__EXERCISE__
Print every one of the following records again, word for word and with no changes.

+++ DATA RECORDS +++

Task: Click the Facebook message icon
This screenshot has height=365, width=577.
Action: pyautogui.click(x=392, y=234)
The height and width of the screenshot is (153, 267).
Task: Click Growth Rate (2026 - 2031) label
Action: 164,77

+++

__OUTPUT FOR THIS EXERCISE__
Task: Click the Facebook message icon
This screenshot has height=365, width=577.
Action: pyautogui.click(x=392, y=234)
The height and width of the screenshot is (153, 267).
Task: Click Growth Rate (2026 - 2031) label
Action: 164,77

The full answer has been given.